Retype the complete listing without any change.

--- Records provided ---
———

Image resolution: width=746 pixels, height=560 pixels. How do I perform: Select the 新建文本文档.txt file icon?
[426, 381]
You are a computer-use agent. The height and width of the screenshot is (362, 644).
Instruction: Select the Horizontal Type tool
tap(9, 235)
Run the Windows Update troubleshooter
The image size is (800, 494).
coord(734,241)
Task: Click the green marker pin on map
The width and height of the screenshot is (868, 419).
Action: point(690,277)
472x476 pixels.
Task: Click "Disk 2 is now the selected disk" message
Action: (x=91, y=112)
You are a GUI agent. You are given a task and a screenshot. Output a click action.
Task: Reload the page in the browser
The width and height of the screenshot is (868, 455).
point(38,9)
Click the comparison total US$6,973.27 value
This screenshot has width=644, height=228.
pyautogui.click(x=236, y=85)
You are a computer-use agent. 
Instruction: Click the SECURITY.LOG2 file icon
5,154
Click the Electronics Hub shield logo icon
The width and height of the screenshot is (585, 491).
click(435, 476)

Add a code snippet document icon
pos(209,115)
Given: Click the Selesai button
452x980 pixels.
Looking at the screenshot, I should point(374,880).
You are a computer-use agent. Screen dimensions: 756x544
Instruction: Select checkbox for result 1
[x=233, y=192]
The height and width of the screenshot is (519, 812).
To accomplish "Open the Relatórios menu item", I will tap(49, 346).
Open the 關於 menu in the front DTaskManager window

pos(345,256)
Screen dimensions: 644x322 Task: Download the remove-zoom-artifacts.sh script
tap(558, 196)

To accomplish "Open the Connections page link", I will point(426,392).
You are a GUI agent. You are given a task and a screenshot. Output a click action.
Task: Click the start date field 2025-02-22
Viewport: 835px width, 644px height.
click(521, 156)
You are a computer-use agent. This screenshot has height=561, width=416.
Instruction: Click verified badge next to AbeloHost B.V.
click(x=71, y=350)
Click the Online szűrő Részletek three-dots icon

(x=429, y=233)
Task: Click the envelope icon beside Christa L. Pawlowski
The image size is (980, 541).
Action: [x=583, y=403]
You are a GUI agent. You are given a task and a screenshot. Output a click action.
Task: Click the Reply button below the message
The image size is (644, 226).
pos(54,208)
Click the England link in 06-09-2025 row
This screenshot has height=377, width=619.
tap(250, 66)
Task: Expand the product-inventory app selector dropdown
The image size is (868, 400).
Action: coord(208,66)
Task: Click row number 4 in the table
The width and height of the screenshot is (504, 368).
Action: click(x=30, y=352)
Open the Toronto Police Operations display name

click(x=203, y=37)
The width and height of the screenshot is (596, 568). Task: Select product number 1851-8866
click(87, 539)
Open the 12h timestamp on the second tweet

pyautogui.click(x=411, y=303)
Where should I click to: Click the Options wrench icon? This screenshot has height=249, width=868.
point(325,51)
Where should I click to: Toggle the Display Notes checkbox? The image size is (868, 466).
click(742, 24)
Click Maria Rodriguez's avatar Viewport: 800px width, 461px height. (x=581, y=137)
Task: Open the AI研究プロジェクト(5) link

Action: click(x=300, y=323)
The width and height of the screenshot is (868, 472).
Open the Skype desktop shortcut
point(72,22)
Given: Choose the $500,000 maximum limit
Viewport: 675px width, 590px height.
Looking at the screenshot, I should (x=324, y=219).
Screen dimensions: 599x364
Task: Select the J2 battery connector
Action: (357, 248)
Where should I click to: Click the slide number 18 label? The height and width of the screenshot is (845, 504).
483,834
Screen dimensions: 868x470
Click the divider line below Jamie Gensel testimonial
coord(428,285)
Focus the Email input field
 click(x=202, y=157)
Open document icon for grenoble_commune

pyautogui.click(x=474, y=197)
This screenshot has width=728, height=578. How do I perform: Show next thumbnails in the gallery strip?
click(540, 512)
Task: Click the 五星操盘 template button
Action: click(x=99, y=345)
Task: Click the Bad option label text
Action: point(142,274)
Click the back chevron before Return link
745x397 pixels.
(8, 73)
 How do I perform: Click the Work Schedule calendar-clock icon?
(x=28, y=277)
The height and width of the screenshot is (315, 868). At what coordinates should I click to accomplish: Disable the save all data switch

———

--- Your response ---
Image resolution: width=746 pixels, height=560 pixels. How do I perform: Select the 新建文本文档.txt file icon?
[426, 381]
You are a computer-use agent. The height and width of the screenshot is (362, 644).
Instruction: Select the Horizontal Type tool
tap(9, 235)
Run the Windows Update troubleshooter
The image size is (800, 494).
coord(734,241)
Task: Click the green marker pin on map
The width and height of the screenshot is (868, 419).
Action: point(690,277)
472x476 pixels.
Task: Click "Disk 2 is now the selected disk" message
Action: (x=91, y=112)
You are a GUI agent. You are given a task and a screenshot. Output a click action.
Task: Reload the page in the browser
The width and height of the screenshot is (868, 455).
point(38,9)
Click the comparison total US$6,973.27 value
This screenshot has width=644, height=228.
pyautogui.click(x=236, y=85)
You are a computer-use agent. 
Instruction: Click the SECURITY.LOG2 file icon
5,154
Click the Electronics Hub shield logo icon
The width and height of the screenshot is (585, 491).
click(435, 476)

Add a code snippet document icon
pos(209,115)
Given: Click the Selesai button
452x980 pixels.
Looking at the screenshot, I should point(374,880).
You are a computer-use agent. Screen dimensions: 756x544
Instruction: Select checkbox for result 1
[x=233, y=192]
The height and width of the screenshot is (519, 812).
To accomplish "Open the Relatórios menu item", I will tap(49, 346).
Open the 關於 menu in the front DTaskManager window

pos(345,256)
Screen dimensions: 644x322 Task: Download the remove-zoom-artifacts.sh script
tap(558, 196)

To accomplish "Open the Connections page link", I will point(426,392).
You are a GUI agent. You are given a task and a screenshot. Output a click action.
Task: Click the start date field 2025-02-22
Viewport: 835px width, 644px height.
click(521, 156)
You are a computer-use agent. This screenshot has height=561, width=416.
Instruction: Click verified badge next to AbeloHost B.V.
click(x=71, y=350)
Click the Online szűrő Részletek three-dots icon

(x=429, y=233)
Task: Click the envelope icon beside Christa L. Pawlowski
The image size is (980, 541).
Action: [x=583, y=403]
You are a GUI agent. You are given a task and a screenshot. Output a click action.
Task: Click the Reply button below the message
The image size is (644, 226).
pos(54,208)
Click the England link in 06-09-2025 row
This screenshot has height=377, width=619.
tap(250, 66)
Task: Expand the product-inventory app selector dropdown
The image size is (868, 400).
Action: coord(208,66)
Task: Click row number 4 in the table
The width and height of the screenshot is (504, 368).
Action: click(x=30, y=352)
Open the Toronto Police Operations display name

click(x=203, y=37)
The width and height of the screenshot is (596, 568). Task: Select product number 1851-8866
click(87, 539)
Open the 12h timestamp on the second tweet

pyautogui.click(x=411, y=303)
Where should I click to: Click the Options wrench icon? This screenshot has height=249, width=868.
point(325,51)
Where should I click to: Toggle the Display Notes checkbox? The image size is (868, 466).
click(742, 24)
Click Maria Rodriguez's avatar Viewport: 800px width, 461px height. (x=581, y=137)
Task: Open the AI研究プロジェクト(5) link

Action: click(x=300, y=323)
The width and height of the screenshot is (868, 472).
Open the Skype desktop shortcut
point(72,22)
Given: Choose the $500,000 maximum limit
Viewport: 675px width, 590px height.
Looking at the screenshot, I should (x=324, y=219).
Screen dimensions: 599x364
Task: Select the J2 battery connector
Action: (357, 248)
Where should I click to: Click the slide number 18 label? The height and width of the screenshot is (845, 504).
483,834
Screen dimensions: 868x470
Click the divider line below Jamie Gensel testimonial
coord(428,285)
Focus the Email input field
 click(x=202, y=157)
Open document icon for grenoble_commune

pyautogui.click(x=474, y=197)
This screenshot has width=728, height=578. How do I perform: Show next thumbnails in the gallery strip?
click(540, 512)
Task: Click the 五星操盘 template button
Action: click(x=99, y=345)
Task: Click the Bad option label text
Action: point(142,274)
Click the back chevron before Return link
745x397 pixels.
(8, 73)
 How do I perform: Click the Work Schedule calendar-clock icon?
(x=28, y=277)
The height and width of the screenshot is (315, 868). At what coordinates should I click to accomplish: Disable the save all data switch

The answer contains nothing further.